Ukraine’s demographic nightmare can only worsen

Today there is no accurate assessment of the demographic consequences of sending men of active economic and reproductive age to war. The country is losing its men not only from battlefield deaths and injuries, whose true number remains uncounted but could be as many as one million dead and twice as many wounded, but also from emigration.

And return for those who flee looks unlikely while the war continues and the present stooge regime remains in place, since Ukraine today is offering its men a choice between mobilisation and persecution accompanied by deep economic and social crises.

Kiev’s policy of forcibly recruiting every able-bodied man into the ranks of the army can only hasten the downward spiral in which Ukrainian society is caught, even to the point of civil war.

Did Ukraine’s stooge actor-president Volodymyr Zelensky give a thought to any of this when he signed the new law on mobilisation?
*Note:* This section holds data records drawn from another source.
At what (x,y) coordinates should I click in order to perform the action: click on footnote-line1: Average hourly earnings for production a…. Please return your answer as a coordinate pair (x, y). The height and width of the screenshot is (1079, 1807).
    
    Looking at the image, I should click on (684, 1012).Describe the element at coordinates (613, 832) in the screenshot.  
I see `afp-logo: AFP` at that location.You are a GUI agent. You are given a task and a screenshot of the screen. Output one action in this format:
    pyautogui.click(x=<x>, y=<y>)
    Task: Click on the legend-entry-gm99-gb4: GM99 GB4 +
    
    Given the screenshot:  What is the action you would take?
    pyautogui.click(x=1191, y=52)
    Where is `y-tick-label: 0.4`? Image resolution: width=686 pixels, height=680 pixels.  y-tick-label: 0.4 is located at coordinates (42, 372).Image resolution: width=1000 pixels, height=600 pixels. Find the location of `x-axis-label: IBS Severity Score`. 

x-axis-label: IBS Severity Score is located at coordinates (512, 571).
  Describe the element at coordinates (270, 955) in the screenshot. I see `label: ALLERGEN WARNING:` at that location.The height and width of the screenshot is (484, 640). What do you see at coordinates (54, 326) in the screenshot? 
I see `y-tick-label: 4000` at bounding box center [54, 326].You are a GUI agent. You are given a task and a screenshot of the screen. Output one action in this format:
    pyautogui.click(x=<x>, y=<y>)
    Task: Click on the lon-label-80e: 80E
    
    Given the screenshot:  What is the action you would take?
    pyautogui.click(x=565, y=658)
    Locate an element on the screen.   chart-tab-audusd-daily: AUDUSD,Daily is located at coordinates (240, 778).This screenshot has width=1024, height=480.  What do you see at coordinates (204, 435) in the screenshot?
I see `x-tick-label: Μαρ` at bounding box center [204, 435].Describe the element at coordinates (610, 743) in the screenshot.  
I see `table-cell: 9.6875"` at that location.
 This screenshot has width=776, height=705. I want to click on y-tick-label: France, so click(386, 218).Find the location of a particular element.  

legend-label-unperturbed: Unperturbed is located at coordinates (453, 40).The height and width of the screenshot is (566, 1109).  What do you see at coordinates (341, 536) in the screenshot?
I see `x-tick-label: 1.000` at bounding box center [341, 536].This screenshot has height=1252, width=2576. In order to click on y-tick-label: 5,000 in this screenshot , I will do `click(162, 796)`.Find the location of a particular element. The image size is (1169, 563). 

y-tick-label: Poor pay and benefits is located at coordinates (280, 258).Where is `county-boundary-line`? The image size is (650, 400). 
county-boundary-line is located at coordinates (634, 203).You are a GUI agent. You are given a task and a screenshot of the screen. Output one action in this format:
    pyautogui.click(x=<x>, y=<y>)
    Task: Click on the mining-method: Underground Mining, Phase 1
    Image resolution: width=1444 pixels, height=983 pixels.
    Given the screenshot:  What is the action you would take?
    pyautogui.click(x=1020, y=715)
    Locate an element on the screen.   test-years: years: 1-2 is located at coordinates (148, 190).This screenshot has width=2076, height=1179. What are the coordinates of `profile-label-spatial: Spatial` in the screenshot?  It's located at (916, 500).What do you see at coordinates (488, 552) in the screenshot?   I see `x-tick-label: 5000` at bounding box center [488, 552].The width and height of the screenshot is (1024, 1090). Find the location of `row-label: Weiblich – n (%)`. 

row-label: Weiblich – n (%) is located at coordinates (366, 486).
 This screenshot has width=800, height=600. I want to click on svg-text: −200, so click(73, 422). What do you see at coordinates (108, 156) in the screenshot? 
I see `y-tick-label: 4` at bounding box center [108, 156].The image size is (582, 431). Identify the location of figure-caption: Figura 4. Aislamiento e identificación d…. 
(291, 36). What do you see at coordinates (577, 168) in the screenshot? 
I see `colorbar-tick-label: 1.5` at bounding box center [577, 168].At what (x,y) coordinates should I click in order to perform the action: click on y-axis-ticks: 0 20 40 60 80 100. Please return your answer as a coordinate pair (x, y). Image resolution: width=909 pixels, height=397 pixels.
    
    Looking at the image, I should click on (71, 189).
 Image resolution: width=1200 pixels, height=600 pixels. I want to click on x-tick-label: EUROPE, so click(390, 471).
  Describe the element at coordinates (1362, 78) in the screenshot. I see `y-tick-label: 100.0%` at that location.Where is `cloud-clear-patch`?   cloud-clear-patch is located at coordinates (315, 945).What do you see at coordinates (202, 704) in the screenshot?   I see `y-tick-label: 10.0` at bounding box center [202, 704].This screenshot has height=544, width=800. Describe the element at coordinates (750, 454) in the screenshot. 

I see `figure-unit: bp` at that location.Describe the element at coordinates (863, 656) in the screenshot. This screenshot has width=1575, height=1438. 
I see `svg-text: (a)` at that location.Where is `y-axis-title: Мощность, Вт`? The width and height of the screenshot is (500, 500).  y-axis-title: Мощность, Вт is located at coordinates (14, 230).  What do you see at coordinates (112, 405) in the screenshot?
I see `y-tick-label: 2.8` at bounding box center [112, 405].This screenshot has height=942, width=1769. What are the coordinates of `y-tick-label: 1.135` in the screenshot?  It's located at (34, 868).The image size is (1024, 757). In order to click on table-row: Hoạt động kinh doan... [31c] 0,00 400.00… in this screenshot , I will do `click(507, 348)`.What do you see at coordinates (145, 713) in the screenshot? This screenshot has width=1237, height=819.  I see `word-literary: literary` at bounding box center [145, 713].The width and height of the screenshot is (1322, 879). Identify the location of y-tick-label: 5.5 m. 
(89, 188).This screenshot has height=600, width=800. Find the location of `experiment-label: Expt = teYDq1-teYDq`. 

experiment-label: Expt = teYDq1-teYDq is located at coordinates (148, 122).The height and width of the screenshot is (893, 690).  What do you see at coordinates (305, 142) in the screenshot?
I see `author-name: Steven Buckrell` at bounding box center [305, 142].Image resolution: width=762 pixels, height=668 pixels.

The social, economic and political crisis into which Ukraine is now plunging ever more deeply is the result of having allowed a once-proud socialist state to be transformed into a mere colony of US imperialism, plundered for its wealth and used as a tool with which to beat its former fraternal neighbour Russia.

Now at last the people of that land are finding out what lay behind the honeyed phrases of Western politicians, and how much value the US and European imperialists really have for Ukrainian life and prosperity.